Criação de parques emperrada

Uma reunião realizada no final da tarde desta quinta-feira, 8 de agosto, no gabinete do presidente do Instituto Ambiental do Paraná (IAP), Luiz Tarcísio Mossato Pinto, discutiu a aplicação de recursos financeiros depositados por empresas instaladas em Araucária em contas vinculadas a aquele órgão. O encontro ocorreu por uma solicitação da deputada federal Rosane Ferreira (PV) e contou ainda com as presenças do presidente da Associação Comercial de Araucária, Carlos do Valle, do diretor geral da Secretaria de Meio Ambiente, Elias Kasecker Jr, da secretária de Planejamento, Aline Vieira Mattar e de assessores da deputada.

Para se ter uma ideia do montante em jogo, só a Repar e a Usina Elétrica a Gás de Araucária (UEGA), repassaram ao IAP cerca R$ 56 milhões. Da UEGA são cerca de R$ 2,8 milhões, que devem ser destinados à criação de uma unidade de proteção permanente (já tem até nome: Luiz Wachowicz), instituída por decreto. Para sacramentar a instalação “só” falta indenizar o proprietário da área.
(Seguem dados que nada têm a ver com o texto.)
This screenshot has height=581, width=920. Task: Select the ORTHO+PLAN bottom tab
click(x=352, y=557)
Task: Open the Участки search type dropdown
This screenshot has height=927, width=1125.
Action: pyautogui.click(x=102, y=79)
Na reunião, o presidente do IAP disse que o processo aguarda a Procuradoria Geral do Estado (PGE) indicar a forma de avaliação da área para que o dinheiro seja repassado aos proprietários do imóvel.
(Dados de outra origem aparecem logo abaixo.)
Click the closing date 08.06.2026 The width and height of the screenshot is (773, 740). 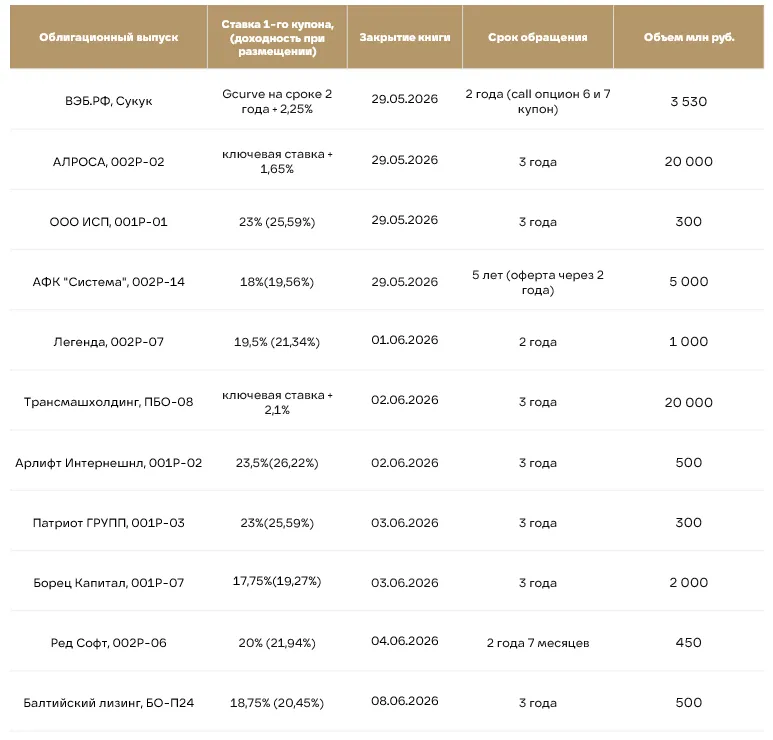[x=405, y=701]
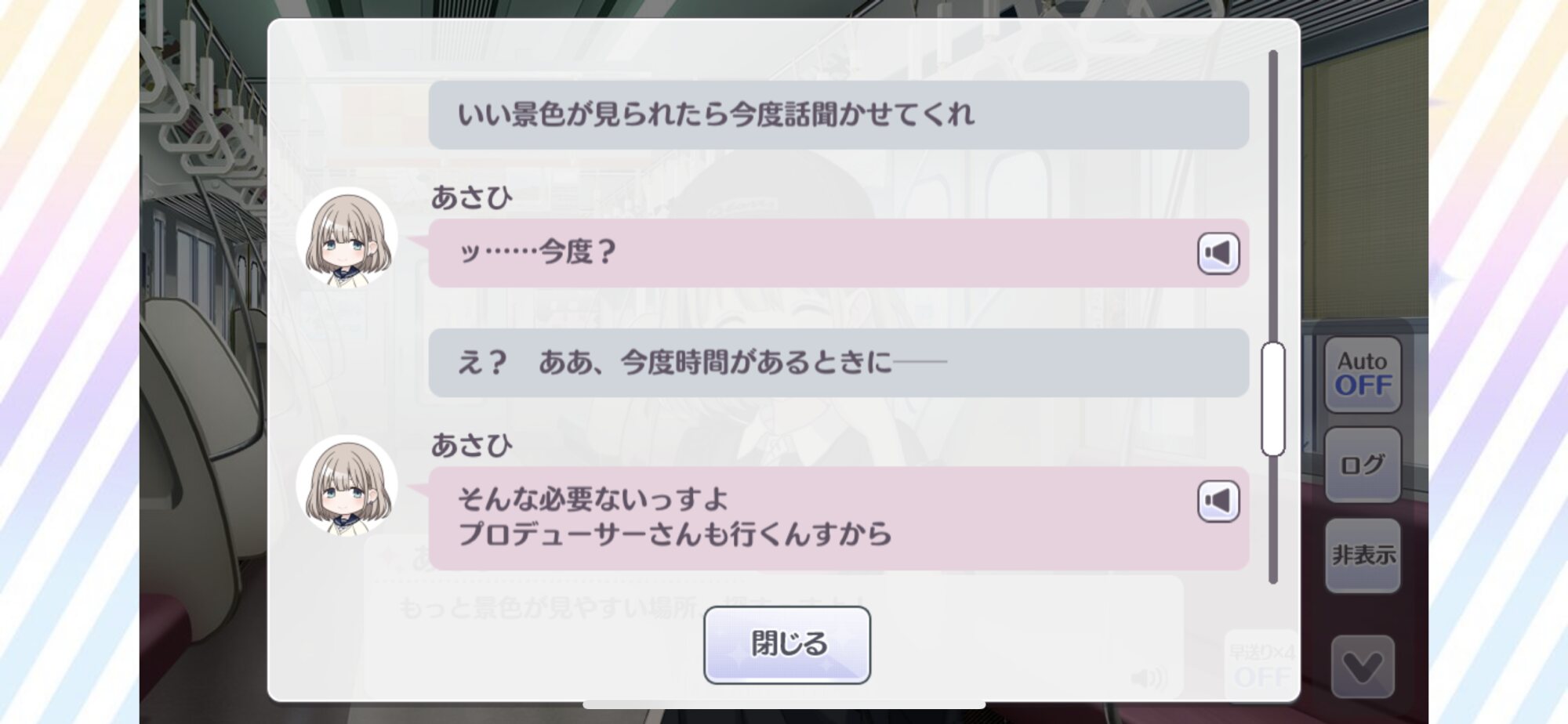Viewport: 1568px width, 724px height.
Task: Expand the down chevron menu button
Action: tap(1363, 668)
O grosso da grana, porém, foi depositado pela Repar como medida de compensação por conta do impacto causado pelas obras de modernização da refinaria. São cerca de R$ 52 milhões. O problema é que IAP pretendia usar esses recursos em vários projetos espalhados por todo o Paraná, deixando apenas uma pequena parcela dessa grana para aplicar em Araucária, que foi a cidade que recebeu todo o impacto das obras de modernização. Sobre o assunto, Mossato Pinto, disse que é da opinião que os valores oriundos de multas pagas por empresas de Araucária devem ser investidos no próprio município. Justamente o desejo dos representantes da cidade.